CRT-type screens provided the images for analog television and for early computers' displays, where the first video games appeared a few years later. Computer science students developed these games as novelties in the 1950s and 1960s. But because computers consisted of massive mainframes at the time, the games were not readily available to the general public.
However, more and more people owned televisions, and this development provided a platform for video games. The first home television gaming system, called Odyssey, was developed by German immigrant and television engineer Ralph Baer. Released by Magnavox in 1972 and sold for a whopping $100, the Odyssey used player controllers that moved dots of light around the screen in a twelve-game inventory of simple aiming and sports games. From 1972 until Odyssey's replacement by a simpler model (the Odyssey 100) in 1975, Magnavox sold roughly 330,000 of the consoles.6
In the next decade, a ripped-off version of one of the Odyssey games brought the delights of video gaming into modern arcades, establishments gathering multiple coin-operated games together in a newer version of the penny arcade.
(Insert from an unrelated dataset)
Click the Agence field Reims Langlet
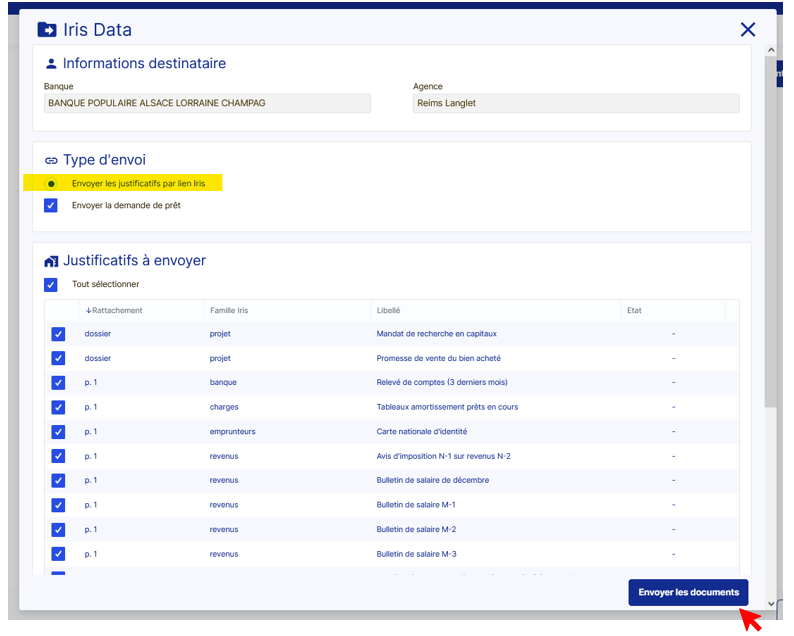Screen dimensions: 794x636 click(575, 103)
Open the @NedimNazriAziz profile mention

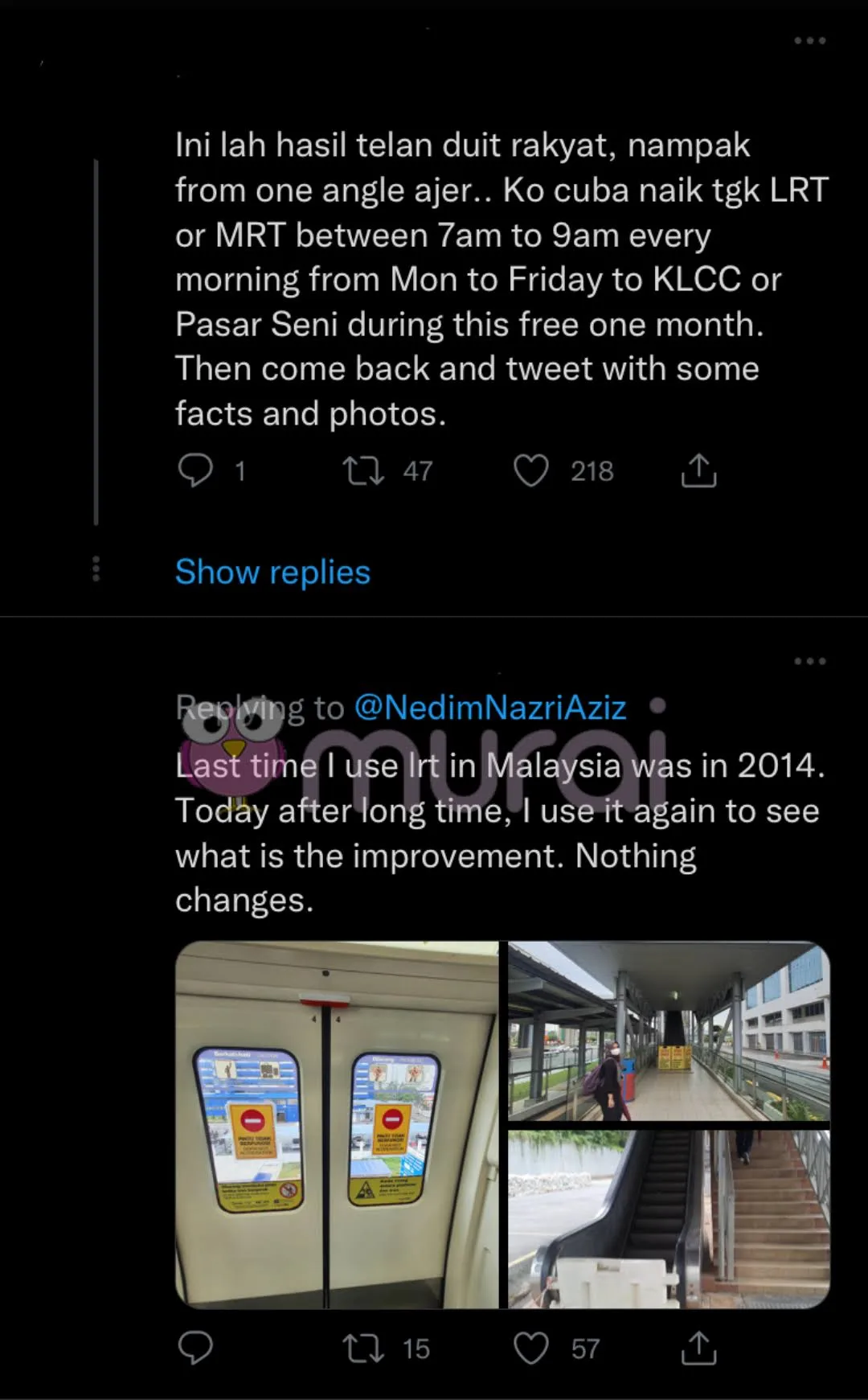[489, 708]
The same year that Magnavox released the Odyssey system, a young American computer engineer named Nolan Bushnell and a friend formed a video game development company called Atari. The enterprise's first creation was Pong, a simple two-dimensional tennis-style game with two vertical paddles that bounced a white dot back and forth. Unlike the Odyssey version, Pong made blip noises when the ball hit the paddles or bounced off the sides of the court. Pong quickly became the first video game to hit it big in arcades.
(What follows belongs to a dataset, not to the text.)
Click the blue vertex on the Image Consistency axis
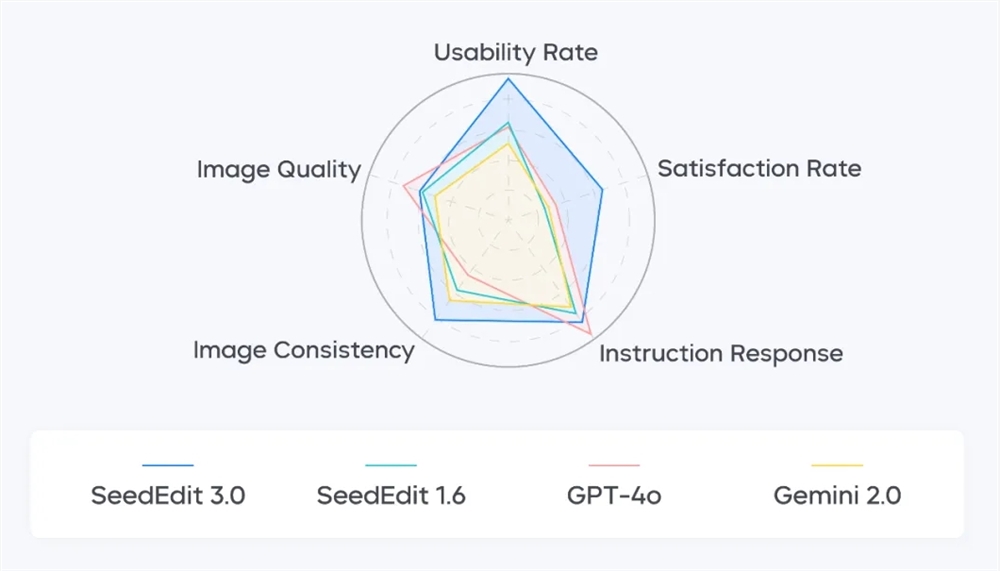1000x571 pixels. [x=435, y=320]
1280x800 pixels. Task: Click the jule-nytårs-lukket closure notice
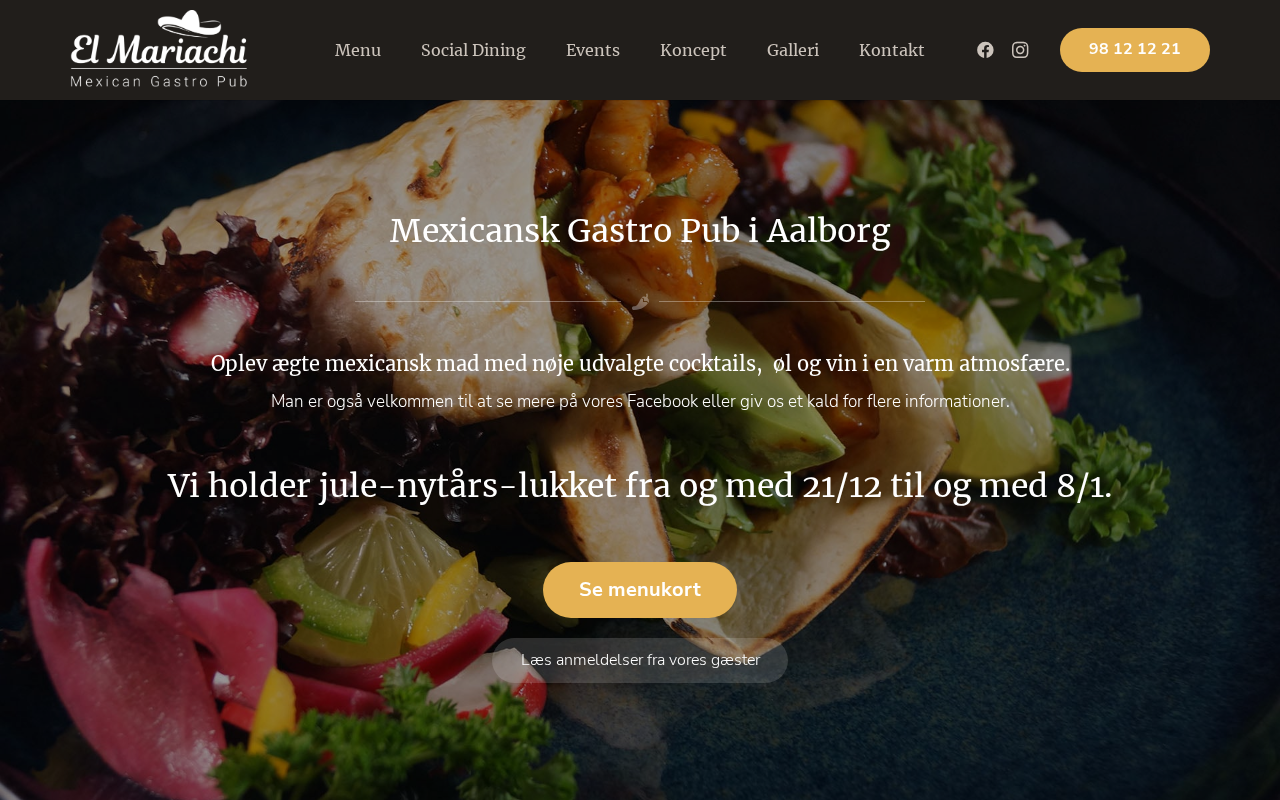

In 1975, Atari began successfully marketing a home version of Pong through an exclusive deal with Sears. The arrangement established the home video game market. Just two years later, Bushnell (who also started the Chuck E. Cheese pizza-arcade restaurant chain) sold Atari to Warner Communications for an astounding $28 million. Although Atari folded in 1984, plenty of companies-including Nintendo, Sony, and Microsoft-followed its early lead, transforming the video game business into a full-fledged industry.